Stanford CIS

Federal District Court Dismisses Class Action Against Pharmatrak that Alleged Violation of Electronic Communications Privacy Act

By Stanford Center for Internet and Society on

Plaintiffs, in a consolidated class action, sued Pharmatrak, Inc., an Internet marketing service company for the healthcare industry specializing in website traffic analysis and monitoring, and numerous pharmaceutical companies, alleging that they secretly intercepted and accessed Plaintiff’s personal information through the use of “cookies” and other devices, in violation of state and federal law.  On August 13, 2002, the Court granted summary judgment in favor of defendants on all counts (see In re Pharmatrak, Inc. Privacy Litigation, 220 F.Supp. 2d 4). Plaintiffs’ sole claim on appeal was that Pharmatrak violated Title I of the Electronic Communications Privacy Act (“ECPA”) (18 U.S.C. §2511(1)(a)). On May 9, 2003, the U.S. Court of Appeals for the First Circuit reversed the summary judgment, finding that Pharmatrak had “intercepted” personal information, but remanded the case to determine whether or not defendants’ conduct was intentional within the meaning of the ECPA (see In re Pharmatrak, Inc. Privacy Litigation, 329 F.3d 9). On November 6, 2003, the District Court again granted summary judgment in favor of defendants.The pharmaceutical companies invited users to visit their websites to learn about their drugs and to obtain rebates. Pharmatrak supplied a service called "NETcompare" to the companies, which accessed information about the Internet users and collected certain information meant to permit them to do intra-industry comparisons of website traffic and usage.  Most of the pharmaceutical companies did not want personal or identifying data collected and sought and received assurances from Pharmatrak that such data collection would not occur.  As it turned out, some such personal data was found, using easily customized search programs, on Pharmatrak's computers.

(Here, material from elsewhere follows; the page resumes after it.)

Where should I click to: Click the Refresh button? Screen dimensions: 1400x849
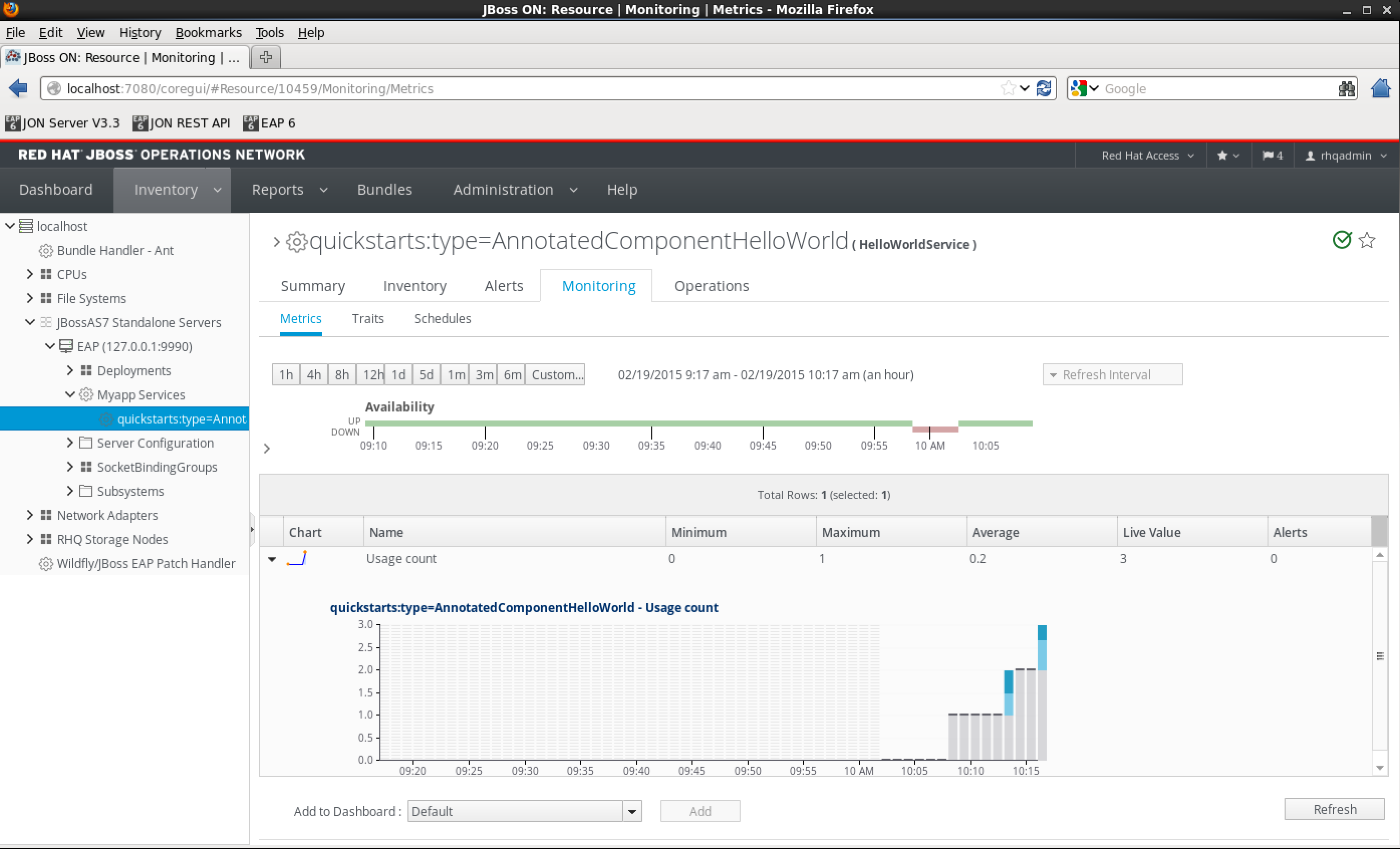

Defendants argued that none of the facts showed any kind of actionable intent on their part, setting forth the following three arguments in support of their motion for summary judgment:

First, they pointed out that only a small amount of personal data was actually be found. They asserted that, while between October, 1999 and February 2001, roughly 18.7 million unique website users visited the tracked pharmaceutical company websites, plaintiffs’ expert found personal information of only 232 individuals, so that any transfer of personal information was inadvertent.   Second, defendants argued that the collection of the personal information was caused by known errors by third parties. They asserted that 166 transmissions were the result of the inappropriate use of the “GET” method by two of the defendant pharmaceutical companies, and that the remaining 76 occurred because of a mistake in Netscape’s Navigator browser. Referring to the First Circuit’s definition of “intentional” (“when one has no control over the existence of circumstances, one cannot intend them”), defendants argued that the transmissions were the result of circumstances beyond their control, so that they could not have intended to collect the information. Plaintiffs argued that, because Pharmatrak did not implement certain safeguards to prevent such transmissions, it must have intended to collect personal information. The Court, found even if such safeguards existed and were used, Pharmatrak would at most have been liable under a theory of negligence, or even gross negligence, and that neither is sufficient to satisfy the specific intent requirement under the EPCA. Third, defendants argued that Pharmatrak had no knowledge of the personal information until April, 2002, which was more than a year and a half after plaintiffs filed the suit. The court found that plaintiffs provided no testimony that indicates that anyone at Pharmatrak intentionally sought to collect personal information through its NETcompare program.